• [PROBLEM DETAILS] Print each of the items below again, line for line, with no changes.

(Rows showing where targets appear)
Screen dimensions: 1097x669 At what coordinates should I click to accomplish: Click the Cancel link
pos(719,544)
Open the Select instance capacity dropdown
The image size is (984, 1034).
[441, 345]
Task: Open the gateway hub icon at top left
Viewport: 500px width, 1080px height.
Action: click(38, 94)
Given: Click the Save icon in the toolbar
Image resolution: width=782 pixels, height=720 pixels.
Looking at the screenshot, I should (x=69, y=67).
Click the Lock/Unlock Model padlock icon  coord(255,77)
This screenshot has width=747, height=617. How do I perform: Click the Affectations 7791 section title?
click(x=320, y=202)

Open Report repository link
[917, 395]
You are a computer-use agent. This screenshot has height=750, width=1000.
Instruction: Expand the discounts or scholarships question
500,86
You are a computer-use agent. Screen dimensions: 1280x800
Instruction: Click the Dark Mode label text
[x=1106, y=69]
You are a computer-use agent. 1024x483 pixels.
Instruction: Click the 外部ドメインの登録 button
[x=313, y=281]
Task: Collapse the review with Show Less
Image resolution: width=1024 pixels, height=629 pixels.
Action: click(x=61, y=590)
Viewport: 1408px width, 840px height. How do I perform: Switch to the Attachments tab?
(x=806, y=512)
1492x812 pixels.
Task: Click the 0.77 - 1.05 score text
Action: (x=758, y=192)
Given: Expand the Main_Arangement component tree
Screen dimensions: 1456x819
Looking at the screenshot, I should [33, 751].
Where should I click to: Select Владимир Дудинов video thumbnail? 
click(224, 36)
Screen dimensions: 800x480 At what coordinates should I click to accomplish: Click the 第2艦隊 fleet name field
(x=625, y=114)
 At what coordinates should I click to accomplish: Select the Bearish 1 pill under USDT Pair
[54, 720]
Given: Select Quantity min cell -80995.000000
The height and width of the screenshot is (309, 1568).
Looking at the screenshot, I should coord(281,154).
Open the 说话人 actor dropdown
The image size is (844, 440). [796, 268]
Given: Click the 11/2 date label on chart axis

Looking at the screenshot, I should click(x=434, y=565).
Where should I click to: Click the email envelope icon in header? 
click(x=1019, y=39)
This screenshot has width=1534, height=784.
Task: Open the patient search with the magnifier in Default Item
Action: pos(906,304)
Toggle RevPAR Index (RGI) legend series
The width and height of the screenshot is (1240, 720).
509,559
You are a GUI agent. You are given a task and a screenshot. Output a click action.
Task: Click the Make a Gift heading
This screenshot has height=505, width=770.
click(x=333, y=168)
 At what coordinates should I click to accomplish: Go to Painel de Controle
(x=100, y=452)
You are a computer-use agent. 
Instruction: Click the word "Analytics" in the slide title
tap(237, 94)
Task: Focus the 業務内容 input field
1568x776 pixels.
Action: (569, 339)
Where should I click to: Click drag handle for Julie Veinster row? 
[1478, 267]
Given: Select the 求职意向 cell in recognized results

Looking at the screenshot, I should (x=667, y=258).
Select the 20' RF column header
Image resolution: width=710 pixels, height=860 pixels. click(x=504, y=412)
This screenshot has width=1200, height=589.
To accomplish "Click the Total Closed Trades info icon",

• [ANSWER FOR THIS EXERCISE]
Screen dimensions: 1097x669 At what coordinates should I click to accomplish: Click the Cancel link
pos(719,544)
Open the Select instance capacity dropdown
The image size is (984, 1034).
[441, 345]
Task: Open the gateway hub icon at top left
Viewport: 500px width, 1080px height.
Action: click(38, 94)
Given: Click the Save icon in the toolbar
Image resolution: width=782 pixels, height=720 pixels.
Looking at the screenshot, I should (x=69, y=67).
Click the Lock/Unlock Model padlock icon  coord(255,77)
This screenshot has width=747, height=617. How do I perform: Click the Affectations 7791 section title?
click(x=320, y=202)

Open Report repository link
[917, 395]
You are a computer-use agent. This screenshot has height=750, width=1000.
Instruction: Expand the discounts or scholarships question
500,86
You are a computer-use agent. Screen dimensions: 1280x800
Instruction: Click the Dark Mode label text
[x=1106, y=69]
You are a computer-use agent. 1024x483 pixels.
Instruction: Click the 外部ドメインの登録 button
[x=313, y=281]
Task: Collapse the review with Show Less
Image resolution: width=1024 pixels, height=629 pixels.
Action: click(x=61, y=590)
Viewport: 1408px width, 840px height. How do I perform: Switch to the Attachments tab?
(x=806, y=512)
1492x812 pixels.
Task: Click the 0.77 - 1.05 score text
Action: (x=758, y=192)
Given: Expand the Main_Arangement component tree
Screen dimensions: 1456x819
Looking at the screenshot, I should [33, 751].
Where should I click to: Select Владимир Дудинов video thumbnail? 
click(224, 36)
Screen dimensions: 800x480 At what coordinates should I click to accomplish: Click the 第2艦隊 fleet name field
(x=625, y=114)
 At what coordinates should I click to accomplish: Select the Bearish 1 pill under USDT Pair
[54, 720]
Given: Select Quantity min cell -80995.000000
The height and width of the screenshot is (309, 1568).
Looking at the screenshot, I should coord(281,154).
Open the 说话人 actor dropdown
The image size is (844, 440). [796, 268]
Given: Click the 11/2 date label on chart axis

Looking at the screenshot, I should click(x=434, y=565).
Where should I click to: Click the email envelope icon in header? 
click(x=1019, y=39)
This screenshot has width=1534, height=784.
Task: Open the patient search with the magnifier in Default Item
Action: pos(906,304)
Toggle RevPAR Index (RGI) legend series
The width and height of the screenshot is (1240, 720).
509,559
You are a GUI agent. You are given a task and a screenshot. Output a click action.
Task: Click the Make a Gift heading
This screenshot has height=505, width=770.
click(x=333, y=168)
 At what coordinates should I click to accomplish: Go to Painel de Controle
(x=100, y=452)
You are a computer-use agent. 
Instruction: Click the word "Analytics" in the slide title
tap(237, 94)
Task: Focus the 業務内容 input field
1568x776 pixels.
Action: (569, 339)
Where should I click to: Click drag handle for Julie Veinster row? 
[1478, 267]
Given: Select the 求职意向 cell in recognized results

Looking at the screenshot, I should (x=667, y=258).
Select the 20' RF column header
Image resolution: width=710 pixels, height=860 pixels. click(x=504, y=412)
This screenshot has width=1200, height=589.
To accomplish "Click the Total Closed Trades info icon",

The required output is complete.